EXERCISE: Which lines run from the one containing "Task: Collapse the h1 element tree node" to the end of the entries? Copy them exactly, both ends included, and give nothing else.
___ GIVEN RECORDS
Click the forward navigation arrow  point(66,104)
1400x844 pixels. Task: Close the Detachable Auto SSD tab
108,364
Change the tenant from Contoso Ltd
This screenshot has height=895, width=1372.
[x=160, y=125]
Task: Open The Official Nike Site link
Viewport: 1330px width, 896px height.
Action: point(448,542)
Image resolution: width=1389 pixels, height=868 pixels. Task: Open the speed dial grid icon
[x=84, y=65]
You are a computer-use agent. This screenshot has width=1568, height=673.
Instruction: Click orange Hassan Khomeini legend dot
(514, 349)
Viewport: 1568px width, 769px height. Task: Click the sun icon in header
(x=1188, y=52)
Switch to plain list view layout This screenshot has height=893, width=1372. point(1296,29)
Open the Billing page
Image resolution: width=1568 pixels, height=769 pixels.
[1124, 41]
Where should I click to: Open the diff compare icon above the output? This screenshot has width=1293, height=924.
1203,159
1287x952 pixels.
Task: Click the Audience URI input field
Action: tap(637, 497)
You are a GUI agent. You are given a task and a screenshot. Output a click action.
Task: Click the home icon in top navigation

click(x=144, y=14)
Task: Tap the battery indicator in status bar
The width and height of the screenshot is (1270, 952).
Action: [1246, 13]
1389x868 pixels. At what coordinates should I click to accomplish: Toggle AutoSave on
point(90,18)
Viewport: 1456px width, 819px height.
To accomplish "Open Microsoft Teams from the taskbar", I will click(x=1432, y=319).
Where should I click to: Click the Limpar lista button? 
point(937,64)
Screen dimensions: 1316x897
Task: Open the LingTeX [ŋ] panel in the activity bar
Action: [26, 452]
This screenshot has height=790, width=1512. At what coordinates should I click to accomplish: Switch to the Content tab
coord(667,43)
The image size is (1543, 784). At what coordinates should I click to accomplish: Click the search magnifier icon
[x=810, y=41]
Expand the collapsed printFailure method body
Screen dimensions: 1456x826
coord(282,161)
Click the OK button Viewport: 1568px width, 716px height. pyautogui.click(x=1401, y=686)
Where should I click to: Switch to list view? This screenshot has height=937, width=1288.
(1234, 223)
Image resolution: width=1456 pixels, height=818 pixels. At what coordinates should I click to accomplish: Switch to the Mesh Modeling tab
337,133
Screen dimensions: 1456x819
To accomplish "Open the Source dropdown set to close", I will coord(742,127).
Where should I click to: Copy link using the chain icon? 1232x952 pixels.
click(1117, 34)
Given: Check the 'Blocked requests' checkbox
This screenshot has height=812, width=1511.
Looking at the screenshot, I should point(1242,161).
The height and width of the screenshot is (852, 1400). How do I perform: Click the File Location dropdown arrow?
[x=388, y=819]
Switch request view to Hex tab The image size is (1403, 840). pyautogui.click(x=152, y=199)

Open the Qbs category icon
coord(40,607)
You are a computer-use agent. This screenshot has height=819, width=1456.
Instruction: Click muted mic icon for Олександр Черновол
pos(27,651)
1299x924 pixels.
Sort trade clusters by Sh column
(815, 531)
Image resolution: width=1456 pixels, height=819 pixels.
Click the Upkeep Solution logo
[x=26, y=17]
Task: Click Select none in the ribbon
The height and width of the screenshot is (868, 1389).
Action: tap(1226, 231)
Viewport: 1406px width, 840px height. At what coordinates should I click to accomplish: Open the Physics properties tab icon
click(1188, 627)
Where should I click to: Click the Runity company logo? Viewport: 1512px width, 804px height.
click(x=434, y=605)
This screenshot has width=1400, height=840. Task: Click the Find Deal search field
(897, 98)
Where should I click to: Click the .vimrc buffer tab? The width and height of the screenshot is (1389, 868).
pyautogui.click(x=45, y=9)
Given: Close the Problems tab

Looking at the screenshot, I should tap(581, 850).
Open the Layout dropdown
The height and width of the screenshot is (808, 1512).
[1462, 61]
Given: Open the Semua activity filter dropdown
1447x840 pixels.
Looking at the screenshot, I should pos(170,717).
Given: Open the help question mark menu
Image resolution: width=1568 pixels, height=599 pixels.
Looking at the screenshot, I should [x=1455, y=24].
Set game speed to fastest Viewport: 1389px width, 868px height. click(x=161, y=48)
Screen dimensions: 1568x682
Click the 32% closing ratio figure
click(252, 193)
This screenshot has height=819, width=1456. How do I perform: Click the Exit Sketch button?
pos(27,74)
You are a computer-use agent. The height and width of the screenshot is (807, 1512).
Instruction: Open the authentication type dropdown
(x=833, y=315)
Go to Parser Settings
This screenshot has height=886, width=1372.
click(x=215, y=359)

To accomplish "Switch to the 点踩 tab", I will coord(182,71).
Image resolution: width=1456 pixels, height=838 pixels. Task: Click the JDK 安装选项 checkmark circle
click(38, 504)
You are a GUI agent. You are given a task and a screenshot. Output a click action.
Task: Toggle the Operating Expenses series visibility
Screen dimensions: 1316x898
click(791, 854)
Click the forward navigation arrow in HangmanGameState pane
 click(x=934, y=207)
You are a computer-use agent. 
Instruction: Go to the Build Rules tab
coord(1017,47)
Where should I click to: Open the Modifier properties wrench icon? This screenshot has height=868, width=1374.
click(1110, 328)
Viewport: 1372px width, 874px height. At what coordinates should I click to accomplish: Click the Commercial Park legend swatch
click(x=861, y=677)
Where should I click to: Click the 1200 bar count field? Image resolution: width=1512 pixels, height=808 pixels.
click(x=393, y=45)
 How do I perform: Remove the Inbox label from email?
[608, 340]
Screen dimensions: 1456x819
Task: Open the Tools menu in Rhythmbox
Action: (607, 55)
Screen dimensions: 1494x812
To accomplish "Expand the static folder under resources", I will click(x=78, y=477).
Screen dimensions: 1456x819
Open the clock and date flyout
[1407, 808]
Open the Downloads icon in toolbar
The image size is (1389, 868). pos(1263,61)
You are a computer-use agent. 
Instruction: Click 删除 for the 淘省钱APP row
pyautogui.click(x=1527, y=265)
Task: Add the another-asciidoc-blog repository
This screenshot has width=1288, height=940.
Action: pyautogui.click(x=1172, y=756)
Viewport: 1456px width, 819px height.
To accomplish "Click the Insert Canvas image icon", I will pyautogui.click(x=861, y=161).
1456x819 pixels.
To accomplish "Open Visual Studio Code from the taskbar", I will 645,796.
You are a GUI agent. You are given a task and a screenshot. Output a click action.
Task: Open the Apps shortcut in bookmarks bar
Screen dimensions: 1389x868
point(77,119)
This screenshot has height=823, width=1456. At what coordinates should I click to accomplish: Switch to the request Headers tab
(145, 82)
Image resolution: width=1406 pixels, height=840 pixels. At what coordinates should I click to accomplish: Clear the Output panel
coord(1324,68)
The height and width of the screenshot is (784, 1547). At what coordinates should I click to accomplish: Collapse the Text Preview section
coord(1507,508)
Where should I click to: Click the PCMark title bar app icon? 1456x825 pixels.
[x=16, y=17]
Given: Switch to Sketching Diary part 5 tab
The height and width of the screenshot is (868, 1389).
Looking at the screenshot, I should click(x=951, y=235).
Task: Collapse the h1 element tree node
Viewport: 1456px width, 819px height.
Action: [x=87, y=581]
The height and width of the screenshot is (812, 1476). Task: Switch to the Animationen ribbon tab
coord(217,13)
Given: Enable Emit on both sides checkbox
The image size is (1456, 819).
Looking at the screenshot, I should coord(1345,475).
______
TASK ANSWER:
Task: Collapse the h1 element tree node
Viewport: 1456px width, 819px height.
Action: [x=87, y=581]
The height and width of the screenshot is (812, 1476). Task: Switch to the Animationen ribbon tab
coord(217,13)
Given: Enable Emit on both sides checkbox
The image size is (1456, 819).
Looking at the screenshot, I should coord(1345,475).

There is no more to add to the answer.